=== Task to carry out ===
The answer should be an exact copy of the lines from the line with "The image size is (180, 208)." through the last line of the entries, and no other lines.
**********
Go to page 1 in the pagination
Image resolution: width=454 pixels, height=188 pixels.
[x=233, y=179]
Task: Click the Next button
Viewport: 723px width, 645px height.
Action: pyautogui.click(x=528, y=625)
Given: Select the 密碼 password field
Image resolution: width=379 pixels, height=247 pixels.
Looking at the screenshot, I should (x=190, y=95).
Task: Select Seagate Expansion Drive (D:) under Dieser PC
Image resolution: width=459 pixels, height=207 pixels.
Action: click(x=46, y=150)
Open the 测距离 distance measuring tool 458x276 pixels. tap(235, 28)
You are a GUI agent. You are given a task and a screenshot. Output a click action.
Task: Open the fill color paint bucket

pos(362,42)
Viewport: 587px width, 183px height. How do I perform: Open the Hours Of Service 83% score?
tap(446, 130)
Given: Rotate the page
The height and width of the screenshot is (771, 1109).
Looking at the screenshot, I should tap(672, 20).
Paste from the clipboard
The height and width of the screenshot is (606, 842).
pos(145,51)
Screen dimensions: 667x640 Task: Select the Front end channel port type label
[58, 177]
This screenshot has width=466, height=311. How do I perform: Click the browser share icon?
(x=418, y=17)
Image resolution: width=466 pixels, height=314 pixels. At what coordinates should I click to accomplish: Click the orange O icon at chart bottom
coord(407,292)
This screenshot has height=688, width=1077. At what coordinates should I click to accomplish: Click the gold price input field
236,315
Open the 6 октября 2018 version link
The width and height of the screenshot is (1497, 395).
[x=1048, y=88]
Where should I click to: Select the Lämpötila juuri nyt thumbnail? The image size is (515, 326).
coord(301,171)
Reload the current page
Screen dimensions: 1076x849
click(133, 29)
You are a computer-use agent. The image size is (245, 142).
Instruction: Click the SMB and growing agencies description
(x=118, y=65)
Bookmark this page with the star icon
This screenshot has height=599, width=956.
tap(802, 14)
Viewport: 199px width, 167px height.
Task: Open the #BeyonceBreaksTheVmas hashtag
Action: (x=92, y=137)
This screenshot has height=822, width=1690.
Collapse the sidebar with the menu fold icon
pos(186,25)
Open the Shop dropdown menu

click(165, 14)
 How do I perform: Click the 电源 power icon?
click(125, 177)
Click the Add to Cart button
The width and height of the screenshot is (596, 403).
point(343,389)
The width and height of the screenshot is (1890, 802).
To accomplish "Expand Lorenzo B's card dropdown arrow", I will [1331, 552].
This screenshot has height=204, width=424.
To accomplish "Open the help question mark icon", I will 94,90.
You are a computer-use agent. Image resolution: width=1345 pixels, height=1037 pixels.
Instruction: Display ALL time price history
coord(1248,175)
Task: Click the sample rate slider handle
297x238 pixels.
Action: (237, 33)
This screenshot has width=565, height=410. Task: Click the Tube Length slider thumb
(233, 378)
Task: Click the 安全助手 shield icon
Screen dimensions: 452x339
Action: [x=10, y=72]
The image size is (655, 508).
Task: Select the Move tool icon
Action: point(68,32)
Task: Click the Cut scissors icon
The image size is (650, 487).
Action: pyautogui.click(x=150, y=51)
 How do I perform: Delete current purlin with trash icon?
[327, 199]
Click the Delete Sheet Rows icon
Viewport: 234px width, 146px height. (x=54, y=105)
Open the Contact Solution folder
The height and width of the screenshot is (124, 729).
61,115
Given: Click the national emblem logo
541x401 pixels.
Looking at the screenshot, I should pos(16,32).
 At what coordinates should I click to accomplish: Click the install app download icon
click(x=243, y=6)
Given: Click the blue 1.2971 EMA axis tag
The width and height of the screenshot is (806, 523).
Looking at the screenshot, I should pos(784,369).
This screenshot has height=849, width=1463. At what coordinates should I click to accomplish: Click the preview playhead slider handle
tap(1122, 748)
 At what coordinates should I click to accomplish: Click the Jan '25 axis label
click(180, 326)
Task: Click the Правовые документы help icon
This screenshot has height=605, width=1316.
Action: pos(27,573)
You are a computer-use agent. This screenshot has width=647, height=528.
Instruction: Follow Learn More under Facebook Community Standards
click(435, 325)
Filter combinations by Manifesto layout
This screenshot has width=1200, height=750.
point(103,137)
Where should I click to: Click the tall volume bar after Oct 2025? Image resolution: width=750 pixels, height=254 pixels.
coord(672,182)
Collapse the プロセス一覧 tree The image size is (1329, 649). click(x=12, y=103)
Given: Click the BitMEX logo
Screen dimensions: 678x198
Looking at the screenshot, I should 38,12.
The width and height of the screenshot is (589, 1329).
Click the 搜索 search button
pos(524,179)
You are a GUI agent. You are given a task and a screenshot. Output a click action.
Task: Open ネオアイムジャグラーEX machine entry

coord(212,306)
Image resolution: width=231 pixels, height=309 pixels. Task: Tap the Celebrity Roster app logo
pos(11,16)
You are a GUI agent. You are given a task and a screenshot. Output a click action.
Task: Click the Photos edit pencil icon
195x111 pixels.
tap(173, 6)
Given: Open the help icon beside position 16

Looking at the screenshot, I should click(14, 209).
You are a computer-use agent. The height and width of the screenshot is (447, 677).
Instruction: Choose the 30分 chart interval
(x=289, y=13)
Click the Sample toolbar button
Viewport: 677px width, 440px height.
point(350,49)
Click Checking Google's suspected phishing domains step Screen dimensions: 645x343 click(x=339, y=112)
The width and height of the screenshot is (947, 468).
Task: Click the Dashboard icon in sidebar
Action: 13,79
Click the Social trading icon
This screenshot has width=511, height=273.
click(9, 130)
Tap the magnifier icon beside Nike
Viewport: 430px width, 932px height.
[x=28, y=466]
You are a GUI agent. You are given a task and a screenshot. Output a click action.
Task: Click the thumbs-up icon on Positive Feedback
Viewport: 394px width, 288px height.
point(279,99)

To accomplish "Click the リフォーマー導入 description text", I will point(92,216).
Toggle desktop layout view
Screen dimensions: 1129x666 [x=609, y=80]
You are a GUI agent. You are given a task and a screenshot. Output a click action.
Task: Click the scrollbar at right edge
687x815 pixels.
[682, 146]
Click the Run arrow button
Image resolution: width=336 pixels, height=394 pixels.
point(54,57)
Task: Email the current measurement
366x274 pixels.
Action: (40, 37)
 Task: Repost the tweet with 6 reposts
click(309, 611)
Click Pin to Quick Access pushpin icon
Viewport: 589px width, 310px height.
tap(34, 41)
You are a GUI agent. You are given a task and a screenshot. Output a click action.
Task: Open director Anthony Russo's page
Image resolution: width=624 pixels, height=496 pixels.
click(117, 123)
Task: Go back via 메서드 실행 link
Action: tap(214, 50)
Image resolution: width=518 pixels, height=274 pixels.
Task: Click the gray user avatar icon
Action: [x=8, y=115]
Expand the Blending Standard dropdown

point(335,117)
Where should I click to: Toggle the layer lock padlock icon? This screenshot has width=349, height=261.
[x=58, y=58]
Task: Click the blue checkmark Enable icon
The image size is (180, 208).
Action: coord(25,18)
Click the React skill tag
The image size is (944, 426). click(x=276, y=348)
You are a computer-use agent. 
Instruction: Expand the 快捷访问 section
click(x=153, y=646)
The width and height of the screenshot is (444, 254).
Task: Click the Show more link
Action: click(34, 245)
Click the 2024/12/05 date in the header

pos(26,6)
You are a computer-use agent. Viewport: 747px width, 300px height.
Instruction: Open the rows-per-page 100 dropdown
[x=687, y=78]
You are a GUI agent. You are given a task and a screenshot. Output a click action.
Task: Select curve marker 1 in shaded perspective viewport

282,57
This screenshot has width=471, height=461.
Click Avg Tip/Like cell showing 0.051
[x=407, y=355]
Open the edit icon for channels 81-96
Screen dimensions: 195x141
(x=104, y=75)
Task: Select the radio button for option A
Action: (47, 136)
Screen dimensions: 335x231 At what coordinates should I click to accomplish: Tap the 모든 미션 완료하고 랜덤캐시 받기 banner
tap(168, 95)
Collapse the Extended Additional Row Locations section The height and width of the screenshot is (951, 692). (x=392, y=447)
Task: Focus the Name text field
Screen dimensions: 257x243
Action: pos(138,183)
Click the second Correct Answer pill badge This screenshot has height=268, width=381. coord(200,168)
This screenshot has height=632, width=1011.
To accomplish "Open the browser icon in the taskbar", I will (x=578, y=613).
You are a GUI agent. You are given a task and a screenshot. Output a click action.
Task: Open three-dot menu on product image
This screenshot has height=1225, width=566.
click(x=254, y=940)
**********
=== Answer space ===
The image size is (180, 208).
Action: coord(25,18)
Click the React skill tag
The image size is (944, 426). click(x=276, y=348)
You are a computer-use agent. 
Instruction: Expand the 快捷访问 section
click(x=153, y=646)
The width and height of the screenshot is (444, 254).
Task: Click the Show more link
Action: click(34, 245)
Click the 2024/12/05 date in the header

pos(26,6)
You are a computer-use agent. Viewport: 747px width, 300px height.
Instruction: Open the rows-per-page 100 dropdown
[x=687, y=78]
You are a GUI agent. You are given a task and a screenshot. Output a click action.
Task: Select curve marker 1 in shaded perspective viewport

282,57
This screenshot has width=471, height=461.
Click Avg Tip/Like cell showing 0.051
[x=407, y=355]
Open the edit icon for channels 81-96
Screen dimensions: 195x141
(x=104, y=75)
Task: Select the radio button for option A
Action: (47, 136)
Screen dimensions: 335x231 At what coordinates should I click to accomplish: Tap the 모든 미션 완료하고 랜덤캐시 받기 banner
tap(168, 95)
Collapse the Extended Additional Row Locations section The height and width of the screenshot is (951, 692). (x=392, y=447)
Task: Focus the Name text field
Screen dimensions: 257x243
Action: pos(138,183)
Click the second Correct Answer pill badge This screenshot has height=268, width=381. coord(200,168)
This screenshot has height=632, width=1011.
To accomplish "Open the browser icon in the taskbar", I will (x=578, y=613).
You are a GUI agent. You are given a task and a screenshot. Output a click action.
Task: Open three-dot menu on product image
This screenshot has height=1225, width=566.
click(x=254, y=940)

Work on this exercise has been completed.